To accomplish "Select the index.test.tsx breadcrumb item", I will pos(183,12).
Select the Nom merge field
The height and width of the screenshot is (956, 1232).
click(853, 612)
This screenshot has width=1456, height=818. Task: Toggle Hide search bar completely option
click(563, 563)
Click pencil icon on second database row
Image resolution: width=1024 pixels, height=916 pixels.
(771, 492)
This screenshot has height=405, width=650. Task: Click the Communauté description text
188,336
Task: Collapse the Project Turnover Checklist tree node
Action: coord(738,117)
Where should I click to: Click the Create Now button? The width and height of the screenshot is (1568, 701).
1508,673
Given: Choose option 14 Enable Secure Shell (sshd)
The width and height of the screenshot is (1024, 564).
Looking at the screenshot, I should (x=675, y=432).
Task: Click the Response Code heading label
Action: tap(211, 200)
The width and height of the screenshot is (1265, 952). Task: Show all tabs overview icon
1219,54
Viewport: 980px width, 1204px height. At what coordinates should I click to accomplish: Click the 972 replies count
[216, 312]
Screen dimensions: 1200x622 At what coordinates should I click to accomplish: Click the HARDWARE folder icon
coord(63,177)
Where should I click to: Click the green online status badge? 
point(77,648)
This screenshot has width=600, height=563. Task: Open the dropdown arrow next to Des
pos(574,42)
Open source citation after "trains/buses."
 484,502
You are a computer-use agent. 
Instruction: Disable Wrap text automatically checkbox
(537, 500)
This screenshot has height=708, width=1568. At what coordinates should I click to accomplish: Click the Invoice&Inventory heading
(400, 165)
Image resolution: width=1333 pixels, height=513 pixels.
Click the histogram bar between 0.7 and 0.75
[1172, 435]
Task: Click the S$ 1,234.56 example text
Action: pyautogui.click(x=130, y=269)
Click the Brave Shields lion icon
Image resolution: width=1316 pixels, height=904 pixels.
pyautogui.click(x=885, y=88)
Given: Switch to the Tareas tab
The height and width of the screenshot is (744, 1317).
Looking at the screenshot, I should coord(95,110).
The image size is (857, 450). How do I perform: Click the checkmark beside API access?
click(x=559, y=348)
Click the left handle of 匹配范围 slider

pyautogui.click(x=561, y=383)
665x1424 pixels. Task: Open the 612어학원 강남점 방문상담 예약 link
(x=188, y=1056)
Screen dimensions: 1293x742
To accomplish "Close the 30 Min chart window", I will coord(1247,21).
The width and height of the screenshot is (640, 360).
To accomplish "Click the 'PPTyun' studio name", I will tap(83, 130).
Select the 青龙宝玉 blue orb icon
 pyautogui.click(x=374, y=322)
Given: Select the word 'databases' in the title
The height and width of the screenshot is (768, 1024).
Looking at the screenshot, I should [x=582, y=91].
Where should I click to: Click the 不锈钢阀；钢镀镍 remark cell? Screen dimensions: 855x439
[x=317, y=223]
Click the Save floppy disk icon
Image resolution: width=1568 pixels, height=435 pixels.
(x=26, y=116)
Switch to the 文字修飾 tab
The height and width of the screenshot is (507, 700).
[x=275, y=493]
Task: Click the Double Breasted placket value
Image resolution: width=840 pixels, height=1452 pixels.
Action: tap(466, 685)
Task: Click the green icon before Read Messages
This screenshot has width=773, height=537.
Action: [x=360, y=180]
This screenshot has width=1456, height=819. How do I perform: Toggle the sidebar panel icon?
-.-.-
- **SET TASK**: Duplicate the data above line for line, with no changes.

- **ANSWER**:
To accomplish "Select the index.test.tsx breadcrumb item", I will pos(183,12).
Select the Nom merge field
The height and width of the screenshot is (956, 1232).
click(853, 612)
This screenshot has width=1456, height=818. Task: Toggle Hide search bar completely option
click(563, 563)
Click pencil icon on second database row
Image resolution: width=1024 pixels, height=916 pixels.
(771, 492)
This screenshot has height=405, width=650. Task: Click the Communauté description text
188,336
Task: Collapse the Project Turnover Checklist tree node
Action: coord(738,117)
Where should I click to: Click the Create Now button? The width and height of the screenshot is (1568, 701).
1508,673
Given: Choose option 14 Enable Secure Shell (sshd)
The width and height of the screenshot is (1024, 564).
Looking at the screenshot, I should (x=675, y=432).
Task: Click the Response Code heading label
Action: tap(211, 200)
The width and height of the screenshot is (1265, 952). Task: Show all tabs overview icon
1219,54
Viewport: 980px width, 1204px height. At what coordinates should I click to accomplish: Click the 972 replies count
[216, 312]
Screen dimensions: 1200x622 At what coordinates should I click to accomplish: Click the HARDWARE folder icon
coord(63,177)
Where should I click to: Click the green online status badge? 
point(77,648)
This screenshot has width=600, height=563. Task: Open the dropdown arrow next to Des
pos(574,42)
Open source citation after "trains/buses."
 484,502
You are a computer-use agent. 
Instruction: Disable Wrap text automatically checkbox
(537, 500)
This screenshot has height=708, width=1568. At what coordinates should I click to accomplish: Click the Invoice&Inventory heading
(400, 165)
Image resolution: width=1333 pixels, height=513 pixels.
Click the histogram bar between 0.7 and 0.75
[1172, 435]
Task: Click the S$ 1,234.56 example text
Action: pyautogui.click(x=130, y=269)
Click the Brave Shields lion icon
Image resolution: width=1316 pixels, height=904 pixels.
pyautogui.click(x=885, y=88)
Given: Switch to the Tareas tab
The height and width of the screenshot is (744, 1317).
Looking at the screenshot, I should coord(95,110).
The image size is (857, 450). How do I perform: Click the checkmark beside API access?
click(x=559, y=348)
Click the left handle of 匹配范围 slider

pyautogui.click(x=561, y=383)
665x1424 pixels. Task: Open the 612어학원 강남점 방문상담 예약 link
(x=188, y=1056)
Screen dimensions: 1293x742
To accomplish "Close the 30 Min chart window", I will coord(1247,21).
The width and height of the screenshot is (640, 360).
To accomplish "Click the 'PPTyun' studio name", I will tap(83, 130).
Select the 青龙宝玉 blue orb icon
 pyautogui.click(x=374, y=322)
Given: Select the word 'databases' in the title
The height and width of the screenshot is (768, 1024).
Looking at the screenshot, I should [x=582, y=91].
Where should I click to: Click the 不锈钢阀；钢镀镍 remark cell? Screen dimensions: 855x439
[x=317, y=223]
Click the Save floppy disk icon
Image resolution: width=1568 pixels, height=435 pixels.
(x=26, y=116)
Switch to the 文字修飾 tab
The height and width of the screenshot is (507, 700).
[x=275, y=493]
Task: Click the Double Breasted placket value
Image resolution: width=840 pixels, height=1452 pixels.
Action: tap(466, 685)
Task: Click the green icon before Read Messages
This screenshot has width=773, height=537.
Action: [x=360, y=180]
This screenshot has width=1456, height=819. How do I perform: Toggle the sidebar panel icon?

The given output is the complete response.